Questions and Answers

  • Q: What benefit does this proposal provide?

    A: The typical Python programmer is an integrator, someone who is connecting components from various suppliers. Often, to interface between these components, one needs intermediate adapters. Usually the burden falls upon the programmer to study the interface exposed by one component and required by another, determine if they are directly compatible, or develop an adapter. Sometimes a supplier may even include the appropriate adapter, but even then searching for the adapter and figuring out how to deploy the adapter takes time.

    This technique enables suppliers to work with each other directly, by implementing __conform__ or __adapt__ as necessary. This frees the integrator from making their own adapters. In essence, this allows the components to have a simple dialogue among themselves. The integrator simply connects one component to another, and if the types don’t automatically match an adapting mechanism is built-in.

    Moreover, thanks to the adapter registry, a “fourth party” may supply adapters to allow interoperation of frameworks which are totally unaware of each other, non-invasively, and without requiring the integrator to do anything more than install the appropriate adapter factories in the registry at start-up.

    As long as libraries and frameworks cooperate with the adaptation infrastructure proposed here (essentially by defining and using protocols appropriately, and calling ‘adapt’ as needed on arguments received and results of call-back factory functions), the integrator’s work thereby becomes much simpler.

    For example, consider SAX1 and SAX2 interfaces: there is an adapter required to switch between them. Normally, the programmer must be aware of this; however, with this adaptation proposal in place, this is no longer the case – indeed, thanks to the adapter registry, this need may be removed even if the framework supplying SAX1 and the one requiring SAX2 are unaware of each other.

  • Q: Why does this have to be built-in, can’t it be standalone?

    A: Yes, it does work standalone. However, if it is built-in, it has a greater chance of usage. The value of this proposal is primarily in standardization: having libraries and frameworks coming from different suppliers, including the Python standard library, use a single approach to adaptation. Furthermore:

    1. The mechanism is by its very nature a singleton.
    2. If used frequently, it will be much faster as a built-in.
    3. It is extensible and unassuming.
    4. Once ‘adapt’ is built-in, it can support syntax extensions and even be of some help to a type inference system.
  • Q: Why the verbs __conform__ and __adapt__?

    A: conform, verb intransitive

    1. To correspond in form or character; be similar.
    2. To act or be in accord or agreement; comply.
    3. To act in accordance with current customs or modes.

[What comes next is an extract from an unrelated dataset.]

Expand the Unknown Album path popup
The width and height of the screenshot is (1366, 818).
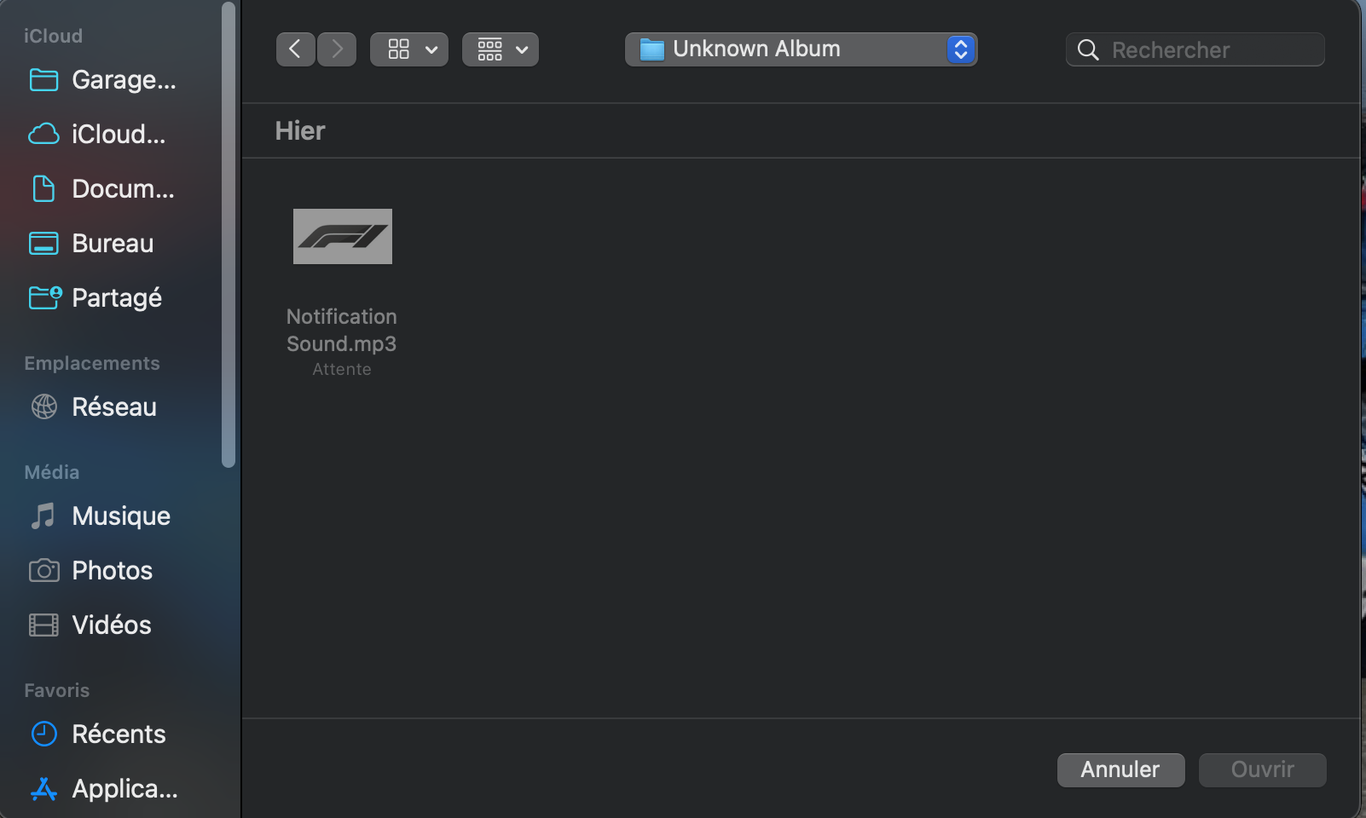(x=801, y=49)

    adapt, verb transitive

    1. To make suitable to or fit for a specific use or situation.

    Source: The American Heritage Dictionary of the English Language, Third Edition

Backwards Compatibility

There should be no problem with backwards compatibility unless someone had used the special names __conform__ or __adapt__ in other ways, but this seems unlikely, and, in any case, user code should never use special names for non-standard purposes.

This proposal could be implemented and tested without changes to the interpreter.

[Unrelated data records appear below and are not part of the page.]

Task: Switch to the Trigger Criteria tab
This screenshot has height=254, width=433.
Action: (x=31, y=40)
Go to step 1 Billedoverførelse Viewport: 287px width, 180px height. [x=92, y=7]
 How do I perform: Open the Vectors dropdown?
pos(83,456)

This proposal was created in large part by the feedback of the talented individuals on the main Python mailing lists and the type-sig list. To name specific contributors (with apologies if we missed anyone!), besides the proposal’s authors: the main suggestions for the proposal’s first versions came from Paul Prescod, with significant feedback from Robin Thomas, and we also borrowed ideas from Marcin ‘Qrczak’ Kowalczyk and Carlos Ribeiro.

Other contributors (via comments) include Michel Pelletier, Jeremy Hylton, Aahz Maruch, Fredrik Lundh, Rainer Deyke, Timothy Delaney, and Huaiyu Zhu. The current version owes a lot to discussions with (among others) Phillip J. Eby, Guido van Rossum, Bruce Eckel, Jim Fulton, and Ka-Ping Yee, and to study and reflection of their proposals, implementations, and documentation about use and adaptation of interfaces and protocols in Python.